The International Maritime Organization (IMO), the 171-member state United Nations agency that sets standards for shipping, is set to reduce the maximum amount of sulfur content (by percent weight) in marine fuels used on the open seas from 3.5% to 0.5% by 2020. These regulations are intended to reduce sulfur dioxide, nitrogen oxides, and other pollutants from global ship exhaust. The 2020 reduction in sulfur limits follows a series of similar reductions in marine fuel sulfur limits, such as those that reduced sulfur content of marine fuels in IMO-designated Emission Control Areas from 1.0% to 0.1% in 2015. Other areas around ports in Europe and parts of China have adopted similar sulfur restrictions.

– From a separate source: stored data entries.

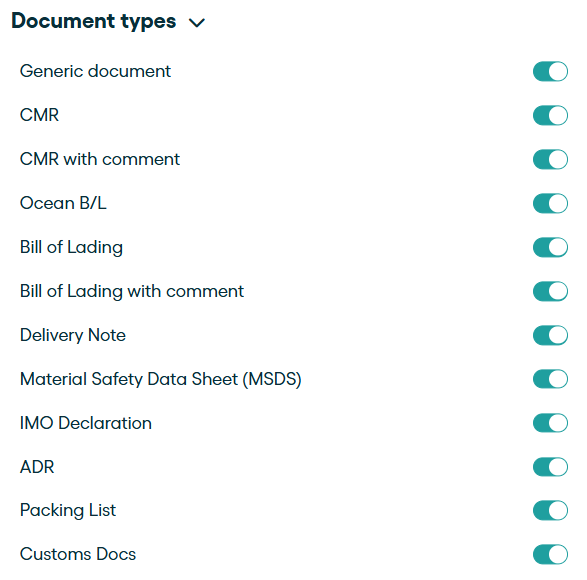The height and width of the screenshot is (580, 587).
Task: Click the IMO Declaration label
Action: (86, 423)
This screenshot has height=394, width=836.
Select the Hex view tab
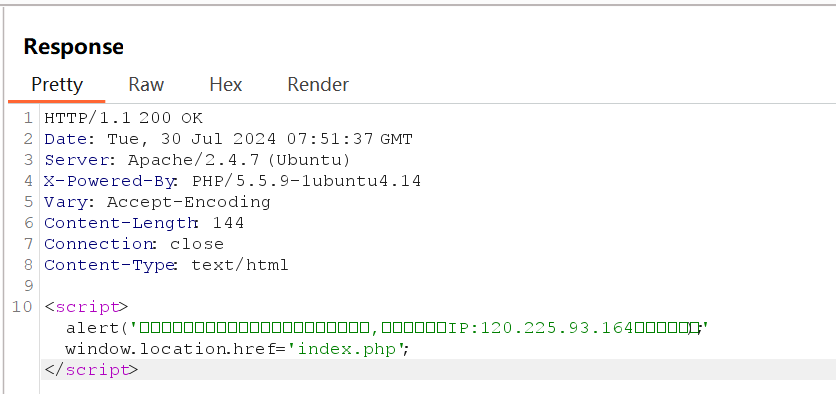tap(226, 85)
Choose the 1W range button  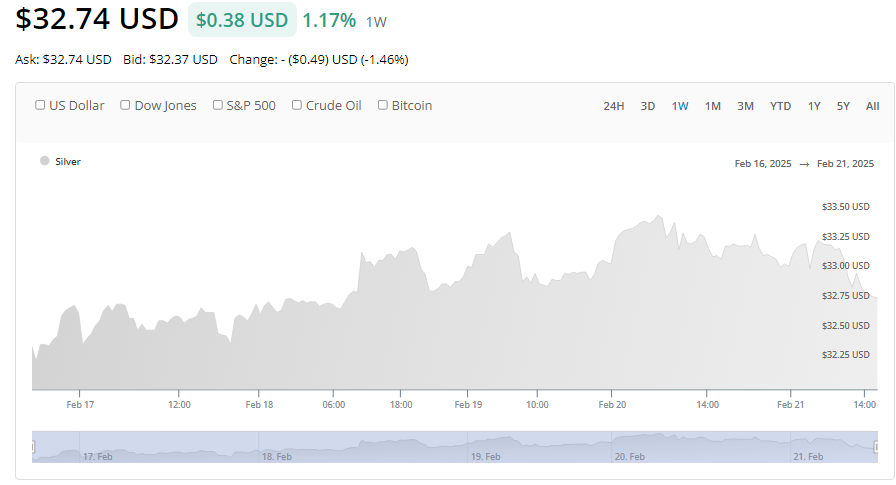coord(680,106)
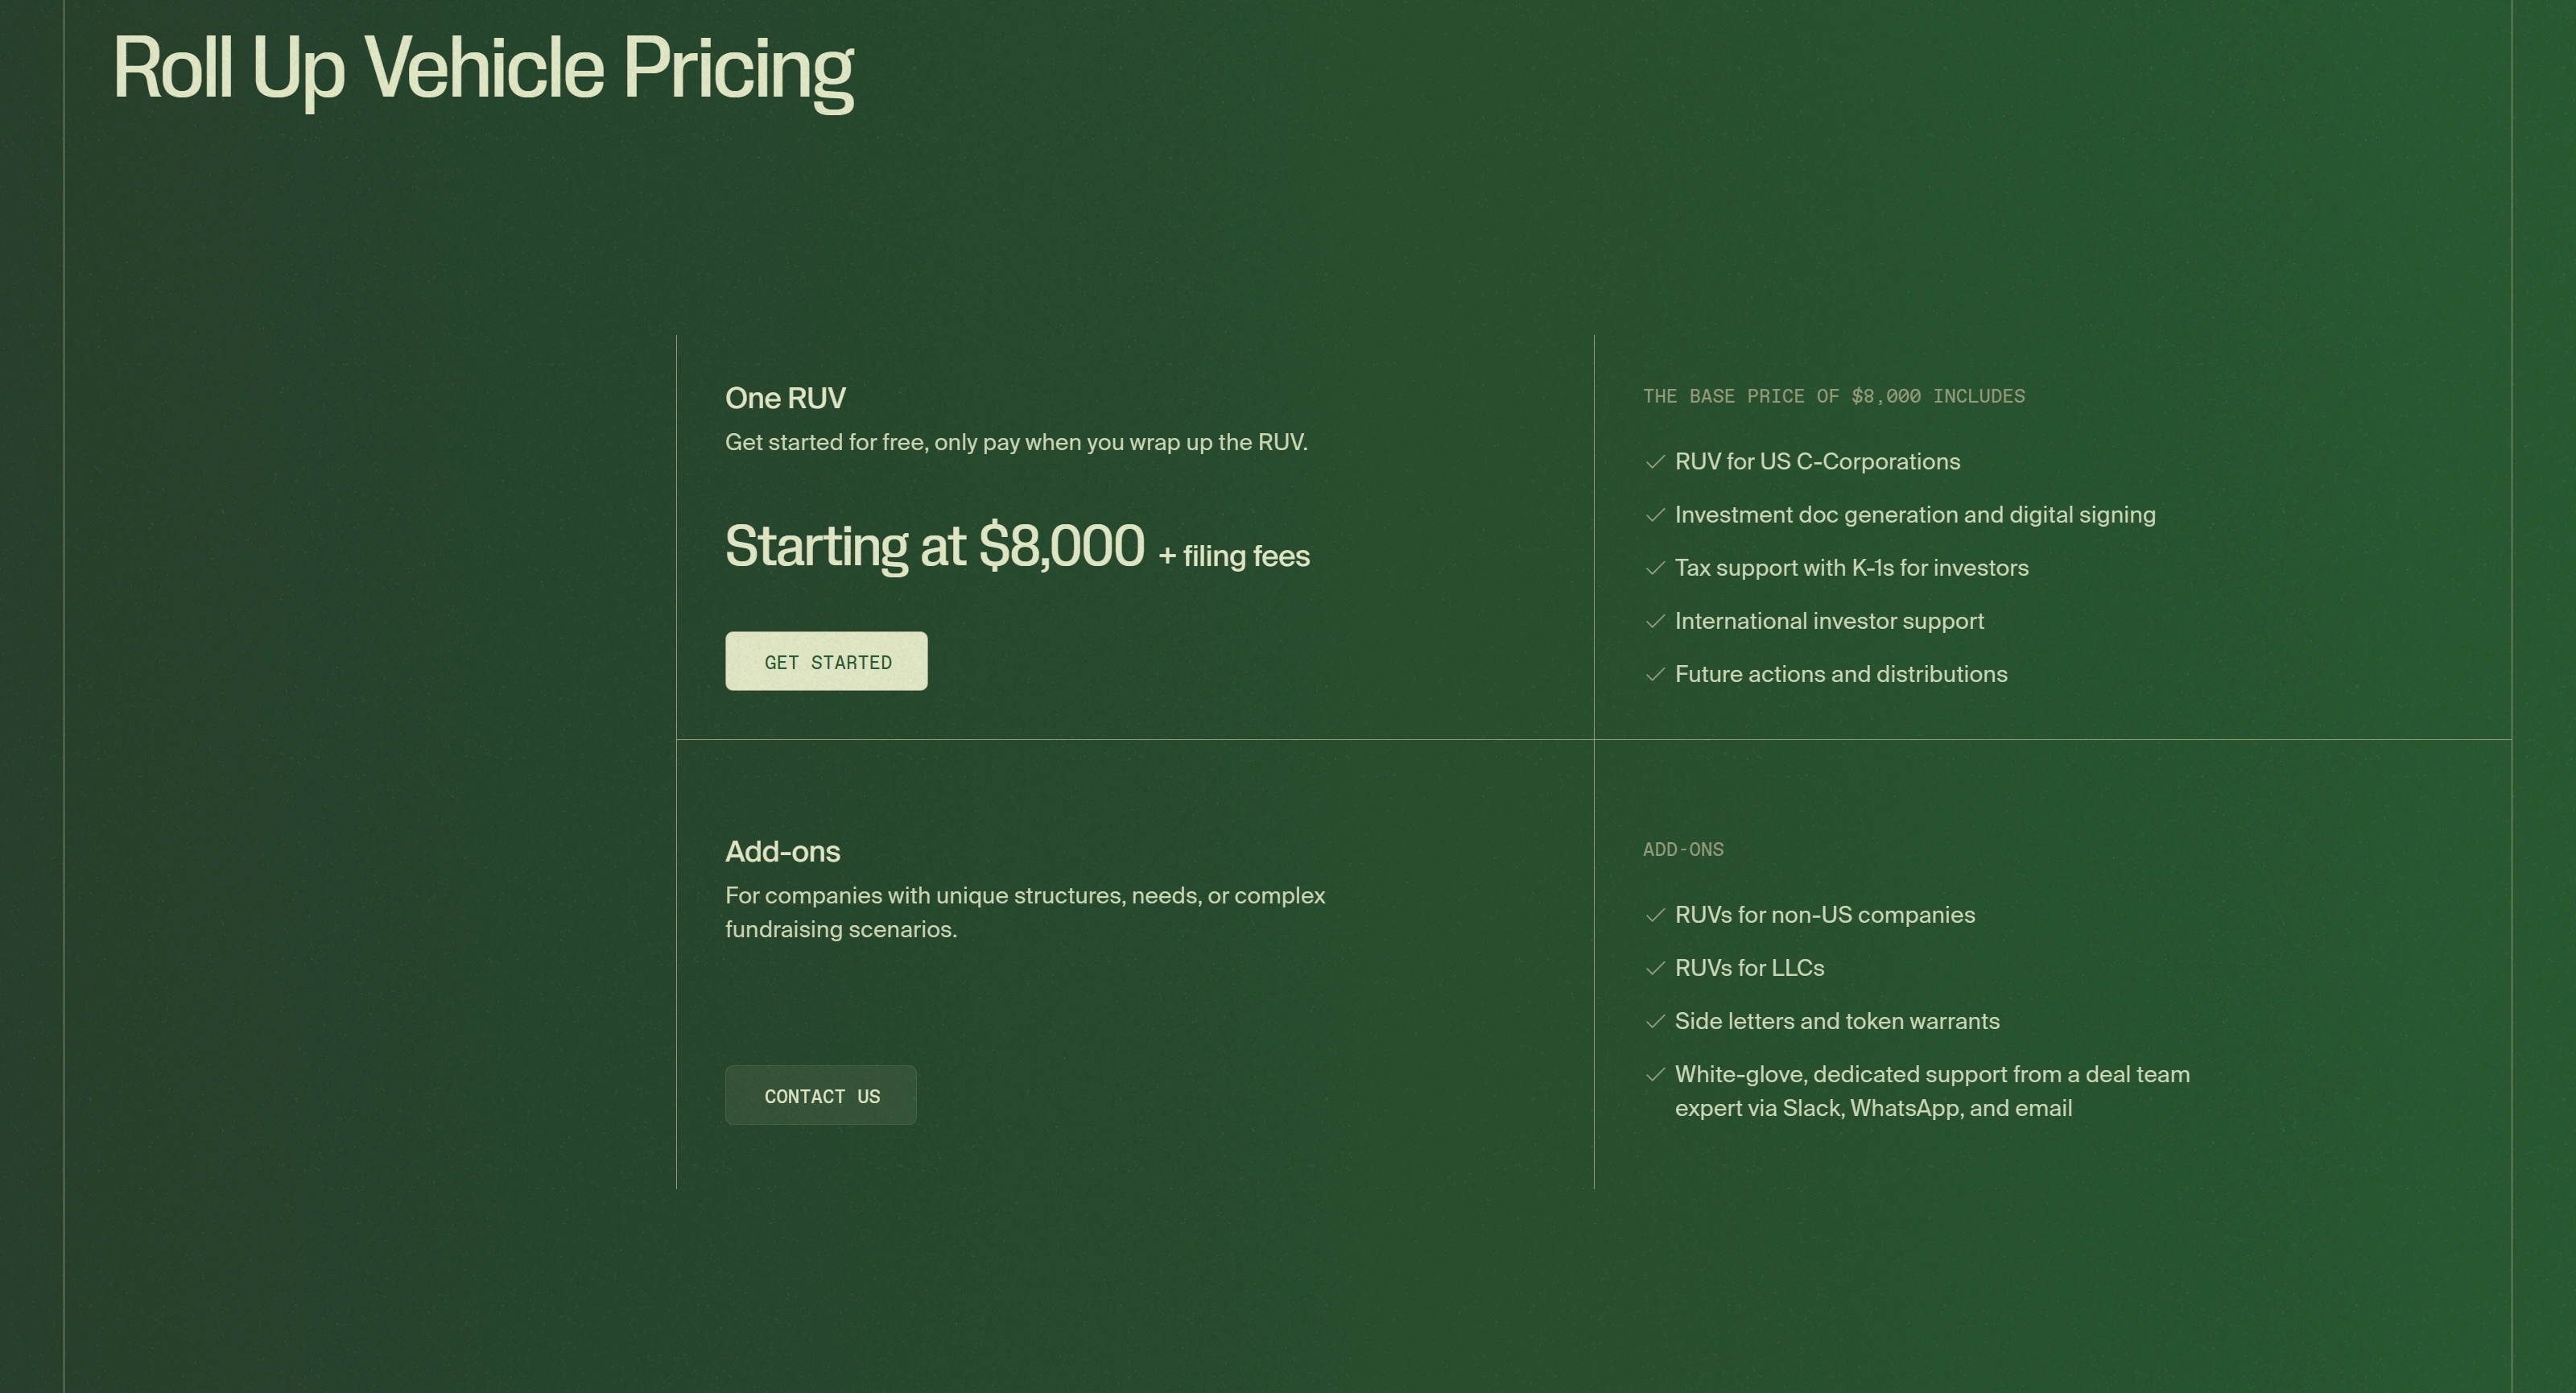
Task: Click the Starting at $8,000 price text
Action: (934, 547)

The EIA says that Vessel operators have several choices for compliance with the new IMO sulfur limits. One option is to switch to a lower-sulfur fuel compliant with the new IMO rules. However, the cost, widespread availability, and specifications of a new fuel for use in marine engines is still uncertain. Another option is to use scrubbers to remove pollutants from ships’ exhaust, allowing them to continue to use higher-sulfur fuels. However, the process of installing scrubbers can be costly and can increase a ship’s operating costs. A small portion of existing marine vessels has already installed scrubbers, and that portion is not expected to increase greatly before 2020 because of time constraints and limited installation capacity. Even if scrubbers become widely adopted, which would allow the continued use of fuels with higher-sulfur content, the price and availability of higher-sulfur fuels after 2020 remains uncertain. Ships also have the option to switch to nonpetroleum-based fuels. Some newer ships and some currently being built have dual-fuel engines that would allow them to use nonpetroleum-based fuels such as liquefied natural gas (LNG) after minimal modifications. However, the infrastructure to support use of LNG as a shipping fuel is currently limited in both scale and availability.
This situation will be made worse if sanctions on Venezuela continues to remove heavy diesel. Check out Pricelinks for a video on this. https://www.pricegroup.com/education/price-links-video-series/
Overnight oil prices have been choppy and weak as we saw a somewhat bearish American Petroleum Institute. The API reported the U.S. crude supply increased by 2.51 million barrels last week. The build was larger than expected and it was enhanced by an 889,000-barrel increase in Cushing Oklahoma supply that roughly confirmed numbers that we heard out of private forecaster Genscape earlier in the week. Gasoline supplies also came in much higher than expected, posting an increase of 1.731 million barrels and distillates with an increase of 1.141 million barrels. The EIA should give us some direction as the market needs a little help to follow through on what could be a significant upside breakout. Seasonally we might be a bit early for major bullish action but breaks in the market will be supported.